DESCRIPTION OF THE TASK
Go through the material below and report how many lines contain "Toggle". Give only the number.
======
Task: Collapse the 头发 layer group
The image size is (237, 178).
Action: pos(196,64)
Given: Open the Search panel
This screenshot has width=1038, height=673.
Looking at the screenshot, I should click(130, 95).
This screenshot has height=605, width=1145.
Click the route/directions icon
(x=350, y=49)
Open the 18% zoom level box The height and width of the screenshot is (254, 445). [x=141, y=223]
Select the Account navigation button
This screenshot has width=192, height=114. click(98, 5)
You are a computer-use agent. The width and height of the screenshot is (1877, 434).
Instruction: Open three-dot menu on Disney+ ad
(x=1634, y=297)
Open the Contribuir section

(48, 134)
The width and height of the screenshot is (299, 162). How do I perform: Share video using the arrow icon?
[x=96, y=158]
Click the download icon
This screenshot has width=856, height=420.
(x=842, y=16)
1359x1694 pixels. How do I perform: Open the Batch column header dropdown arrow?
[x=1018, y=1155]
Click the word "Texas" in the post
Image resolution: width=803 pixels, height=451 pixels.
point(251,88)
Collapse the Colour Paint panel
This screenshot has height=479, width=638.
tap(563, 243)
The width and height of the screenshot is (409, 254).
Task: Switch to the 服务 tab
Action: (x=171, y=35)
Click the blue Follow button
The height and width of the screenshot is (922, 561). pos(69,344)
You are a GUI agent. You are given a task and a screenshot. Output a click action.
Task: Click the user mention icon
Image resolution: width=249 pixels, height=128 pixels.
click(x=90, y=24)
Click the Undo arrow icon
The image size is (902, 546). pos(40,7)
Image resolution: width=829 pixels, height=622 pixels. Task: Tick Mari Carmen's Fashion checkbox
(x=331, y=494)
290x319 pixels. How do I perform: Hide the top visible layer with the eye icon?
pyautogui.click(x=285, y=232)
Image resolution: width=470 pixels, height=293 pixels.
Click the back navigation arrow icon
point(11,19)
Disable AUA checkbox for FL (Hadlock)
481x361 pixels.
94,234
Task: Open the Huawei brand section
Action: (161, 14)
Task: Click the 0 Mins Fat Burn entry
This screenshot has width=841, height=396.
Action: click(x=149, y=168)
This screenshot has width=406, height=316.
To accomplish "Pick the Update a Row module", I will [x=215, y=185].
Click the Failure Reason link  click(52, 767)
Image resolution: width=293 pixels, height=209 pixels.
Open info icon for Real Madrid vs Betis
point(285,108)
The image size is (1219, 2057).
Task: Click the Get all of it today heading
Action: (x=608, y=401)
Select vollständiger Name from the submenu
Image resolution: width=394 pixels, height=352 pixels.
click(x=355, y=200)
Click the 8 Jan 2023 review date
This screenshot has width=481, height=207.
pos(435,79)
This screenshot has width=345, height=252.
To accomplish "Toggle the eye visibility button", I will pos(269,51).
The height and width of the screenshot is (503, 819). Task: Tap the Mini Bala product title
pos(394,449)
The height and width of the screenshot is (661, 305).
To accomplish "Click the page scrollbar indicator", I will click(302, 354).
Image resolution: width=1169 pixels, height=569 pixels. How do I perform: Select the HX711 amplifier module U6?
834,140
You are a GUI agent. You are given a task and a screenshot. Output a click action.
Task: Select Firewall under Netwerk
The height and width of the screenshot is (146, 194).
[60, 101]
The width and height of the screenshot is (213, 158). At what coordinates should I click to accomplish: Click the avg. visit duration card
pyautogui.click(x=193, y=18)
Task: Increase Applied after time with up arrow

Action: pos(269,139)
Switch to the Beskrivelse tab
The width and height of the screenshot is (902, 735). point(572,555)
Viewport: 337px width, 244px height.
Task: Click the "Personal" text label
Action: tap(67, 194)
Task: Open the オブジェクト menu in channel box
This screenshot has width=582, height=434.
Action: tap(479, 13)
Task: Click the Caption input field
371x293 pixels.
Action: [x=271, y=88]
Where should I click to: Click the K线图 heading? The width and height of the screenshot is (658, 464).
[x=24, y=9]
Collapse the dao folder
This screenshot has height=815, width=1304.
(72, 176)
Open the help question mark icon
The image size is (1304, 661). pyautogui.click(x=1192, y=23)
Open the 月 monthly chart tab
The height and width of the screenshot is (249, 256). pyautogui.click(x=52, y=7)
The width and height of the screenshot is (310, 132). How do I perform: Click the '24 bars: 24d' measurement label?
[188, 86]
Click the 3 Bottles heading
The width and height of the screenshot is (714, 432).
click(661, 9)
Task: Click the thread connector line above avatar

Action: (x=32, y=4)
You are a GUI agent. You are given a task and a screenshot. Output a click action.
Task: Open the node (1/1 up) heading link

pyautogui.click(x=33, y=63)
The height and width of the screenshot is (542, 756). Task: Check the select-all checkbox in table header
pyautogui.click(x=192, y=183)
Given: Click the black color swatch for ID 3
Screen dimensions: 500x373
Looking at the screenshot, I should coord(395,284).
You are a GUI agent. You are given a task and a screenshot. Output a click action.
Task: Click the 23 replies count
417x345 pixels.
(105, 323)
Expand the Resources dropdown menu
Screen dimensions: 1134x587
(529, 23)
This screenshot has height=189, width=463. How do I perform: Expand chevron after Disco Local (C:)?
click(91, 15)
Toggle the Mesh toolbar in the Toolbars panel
======
EXERCISE OUTPUT
2